start SUPPLIED MATERIAL

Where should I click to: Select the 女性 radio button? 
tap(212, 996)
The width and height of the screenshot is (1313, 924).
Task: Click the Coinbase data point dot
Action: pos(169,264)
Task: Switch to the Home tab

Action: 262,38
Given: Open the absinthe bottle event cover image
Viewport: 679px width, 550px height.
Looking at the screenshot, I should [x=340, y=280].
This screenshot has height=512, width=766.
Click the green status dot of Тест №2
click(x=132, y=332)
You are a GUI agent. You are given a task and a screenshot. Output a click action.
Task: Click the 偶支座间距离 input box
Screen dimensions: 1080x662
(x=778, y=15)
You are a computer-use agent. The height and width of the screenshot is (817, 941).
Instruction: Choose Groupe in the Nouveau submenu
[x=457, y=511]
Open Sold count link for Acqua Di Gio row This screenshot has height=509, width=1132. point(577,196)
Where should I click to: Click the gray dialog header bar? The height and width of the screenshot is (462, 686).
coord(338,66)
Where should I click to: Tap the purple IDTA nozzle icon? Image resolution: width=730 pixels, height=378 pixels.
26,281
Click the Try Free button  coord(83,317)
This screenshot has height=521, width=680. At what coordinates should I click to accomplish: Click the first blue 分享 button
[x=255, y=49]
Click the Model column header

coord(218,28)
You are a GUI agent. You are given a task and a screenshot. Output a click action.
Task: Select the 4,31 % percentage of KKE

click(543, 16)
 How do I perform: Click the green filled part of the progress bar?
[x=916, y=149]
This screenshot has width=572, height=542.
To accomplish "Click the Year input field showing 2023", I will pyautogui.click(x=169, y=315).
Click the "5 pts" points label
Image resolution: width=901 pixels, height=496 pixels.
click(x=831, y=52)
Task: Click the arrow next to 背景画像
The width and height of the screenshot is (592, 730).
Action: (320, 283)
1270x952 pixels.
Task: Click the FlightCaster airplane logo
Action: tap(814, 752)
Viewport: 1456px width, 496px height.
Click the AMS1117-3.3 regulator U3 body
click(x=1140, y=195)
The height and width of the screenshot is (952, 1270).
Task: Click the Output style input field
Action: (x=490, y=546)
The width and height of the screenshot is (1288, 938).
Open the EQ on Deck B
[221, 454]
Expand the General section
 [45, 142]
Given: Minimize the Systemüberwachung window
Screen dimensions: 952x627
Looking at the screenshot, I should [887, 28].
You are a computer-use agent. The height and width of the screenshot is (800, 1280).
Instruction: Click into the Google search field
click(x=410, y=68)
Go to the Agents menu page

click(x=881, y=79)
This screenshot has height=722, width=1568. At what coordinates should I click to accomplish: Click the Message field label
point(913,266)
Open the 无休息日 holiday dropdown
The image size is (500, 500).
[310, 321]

end SUPPLIED MATERIAL

TO DO:
Reproduce all of the data above line for line, with no changes.

TASK RESPONSE:
Where should I click to: Select the 女性 radio button? 
tap(212, 996)
The width and height of the screenshot is (1313, 924).
Task: Click the Coinbase data point dot
Action: pos(169,264)
Task: Switch to the Home tab

Action: 262,38
Given: Open the absinthe bottle event cover image
Viewport: 679px width, 550px height.
Looking at the screenshot, I should [x=340, y=280].
This screenshot has height=512, width=766.
Click the green status dot of Тест №2
click(x=132, y=332)
You are a GUI agent. You are given a task and a screenshot. Output a click action.
Task: Click the 偶支座间距离 input box
Screen dimensions: 1080x662
(x=778, y=15)
You are a computer-use agent. The height and width of the screenshot is (817, 941).
Instruction: Choose Groupe in the Nouveau submenu
[x=457, y=511]
Open Sold count link for Acqua Di Gio row This screenshot has height=509, width=1132. point(577,196)
Where should I click to: Click the gray dialog header bar? The height and width of the screenshot is (462, 686).
coord(338,66)
Where should I click to: Tap the purple IDTA nozzle icon? Image resolution: width=730 pixels, height=378 pixels.
26,281
Click the Try Free button  coord(83,317)
This screenshot has height=521, width=680. At what coordinates should I click to accomplish: Click the first blue 分享 button
[x=255, y=49]
Click the Model column header

coord(218,28)
You are a GUI agent. You are given a task and a screenshot. Output a click action.
Task: Select the 4,31 % percentage of KKE

click(543, 16)
 How do I perform: Click the green filled part of the progress bar?
[x=916, y=149]
This screenshot has width=572, height=542.
To accomplish "Click the Year input field showing 2023", I will pyautogui.click(x=169, y=315).
Click the "5 pts" points label
Image resolution: width=901 pixels, height=496 pixels.
click(x=831, y=52)
Task: Click the arrow next to 背景画像
The width and height of the screenshot is (592, 730).
Action: (320, 283)
1270x952 pixels.
Task: Click the FlightCaster airplane logo
Action: tap(814, 752)
Viewport: 1456px width, 496px height.
Click the AMS1117-3.3 regulator U3 body
click(x=1140, y=195)
The height and width of the screenshot is (952, 1270).
Task: Click the Output style input field
Action: (x=490, y=546)
The width and height of the screenshot is (1288, 938).
Open the EQ on Deck B
[221, 454]
Expand the General section
 [45, 142]
Given: Minimize the Systemüberwachung window
Screen dimensions: 952x627
Looking at the screenshot, I should [887, 28].
You are a computer-use agent. The height and width of the screenshot is (800, 1280).
Instruction: Click into the Google search field
click(x=410, y=68)
Go to the Agents menu page

click(x=881, y=79)
This screenshot has height=722, width=1568. At what coordinates should I click to accomplish: Click the Message field label
point(913,266)
Open the 无休息日 holiday dropdown
The image size is (500, 500).
[310, 321]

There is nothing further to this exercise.